You would need to setup your launch parameters before the launch and esp. the output buffer device pointer needs to be set in that before the launch or you get illegal access errors.
I suppose that uchar4 is the fastest way to do this cudaMemcpy,
memcpy doesn’t care what type your buffer is. It takes the size in bytes.
how do I declare the local float buffer before I cudaMemcpy to it?
I repeat: The optixHello
example is using the CUDAOutputBuffer
helper class and that copy from device to host happens inside its getHostPointer()
function which handles the necessary steps depending on how that buffer had been allocated.
If you look at the CUDAOutputBuffer getHostPointer()
function code, you’ll see how the class is maintaining a host side allocation in its m_host_pixels
member variable already (See std::vector<PIXEL_FORMAT> m_host_pixels;
). No need to allocate your own host side data.
And again, the optixConsole
application shows how to do that without using the CUDAOutputBuffer helper class. It’s simply using a std::vector (named output_buffer
) for that.
Search for this code inside the optixConsole applicaton.
unsigned int width = state.params.width;
unsigned int height = state.params.height;
std::vector<uchar4> output_buffer( width * height );
CUDA_CHECK( cudaMemcpy( output_buffer.data(), state.params.frame_buffer, width * height * sizeof( uchar4 ), cudaMemcpyDeviceToHost ) );
with the same size as the for the device buffer
state.params.width = 48u * 2u;
state.params.height = 32u * 2u;
...
CUDA_CHECK( cudaMalloc( reinterpret_cast<void**>( &state.params.frame_buffer ),
state.params.width * state.params.height * sizeof( uchar4 ) ) );
You would just need to change the type to float4 in your case.

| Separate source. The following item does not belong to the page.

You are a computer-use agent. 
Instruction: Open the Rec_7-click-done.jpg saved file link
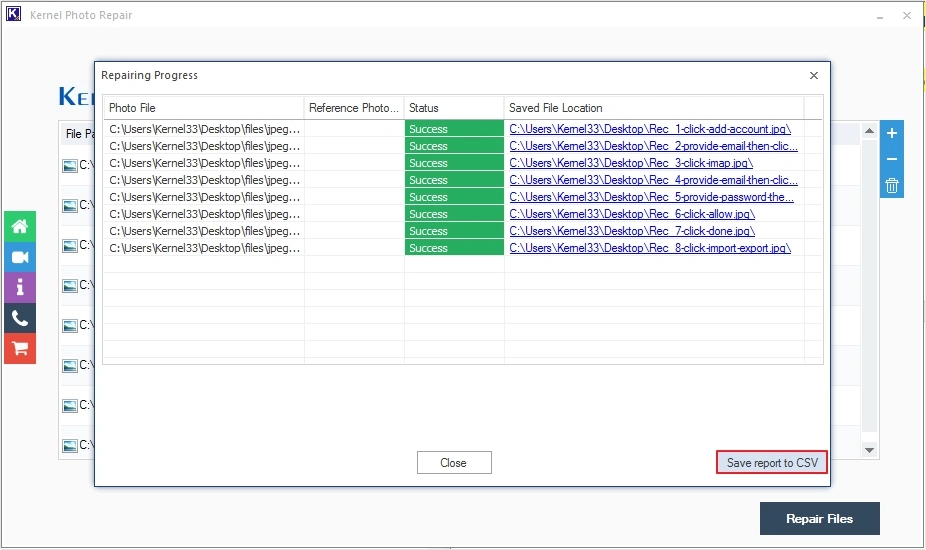pos(631,231)
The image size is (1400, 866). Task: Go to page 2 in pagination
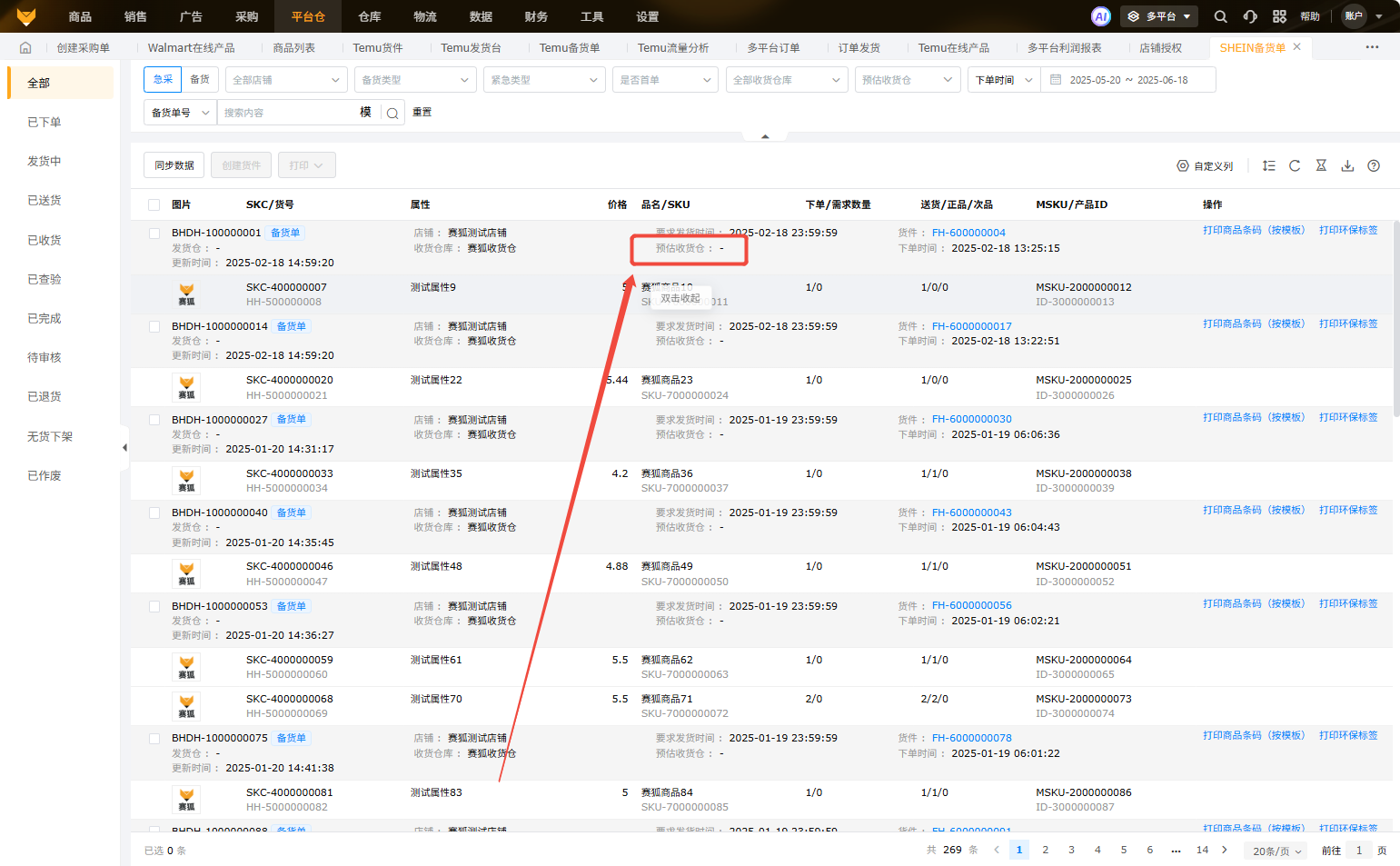[1045, 850]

how can I get the actual data from the device in order to apply some math calculations.
Once you get everything working, depending on what calculations you need to do, it might be a lot faster to do these calculations with native CUDA kernels on the device data.
An example which uses CUDA kernels to generate rays and calculate shading on the intersection data can be found inside the optixRaycasting example which implements a wavefront rendering approach.